I now tried everything.. measured the beagleboard without kiwi board etc and then realised after a while ... well, cough ... I managed to spare the right pins, but all I can say 180° ... /me hides. Now everything works. Sorry for the confusion and thanks for the great support here!
180° ?! You mean to say... Damn! But how?! )))))
Do I understand correctly? The Kiwi board survived being plugged into the AI64 rotated 180°? That's amazing. Perhaps this worked because you also used the opposite end of the P8/P9 connector where power would not have been applied to incorrect pins potentially causing damage. The power pins are in the green area of the "left" end of P9 as shown in this image: https://forum.kiwisdr.com/index.php?p=/discussion/comment/14651/#Comment_14651
Ah! That's the problem. On the BB 64-AI, the ethrenet connector is located on the other side. Now I understand "how" ))

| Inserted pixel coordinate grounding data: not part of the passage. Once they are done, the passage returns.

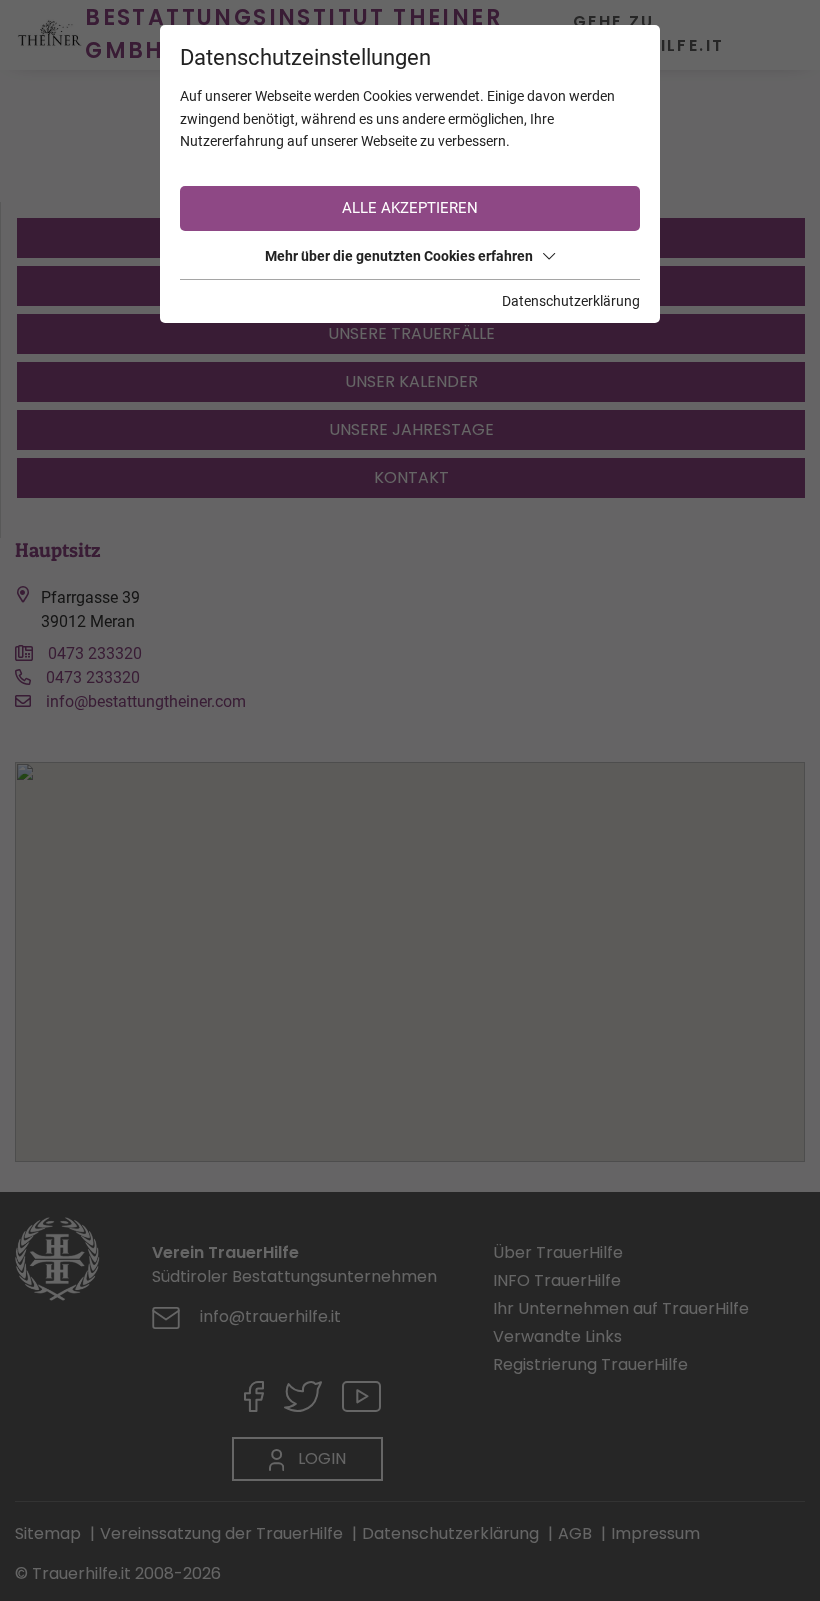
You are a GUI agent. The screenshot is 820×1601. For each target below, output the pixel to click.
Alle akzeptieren (410, 208)
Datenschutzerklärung (571, 301)
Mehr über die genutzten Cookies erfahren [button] (399, 256)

Yes, orientation of the cape on an AI64 is completely ambiguous. I don't think there are even silkscreen markings for P8/P9 on the PCB (unless they fixed that on builds later than what I have). Worse, they added those 4 non-standard power pins to the "left" end of P9-1. That's why I spent some time creating that diagram.
yes, I spared the marked red "Do not use!" pins and it survived full 180° connected to the green area... so p8 was connected to p9 (no shift outside of the green area)... "survived" in a sense that the board is now detected, showing a complete spectrum with some poor indoor antenna. Next: Doing a Self-test.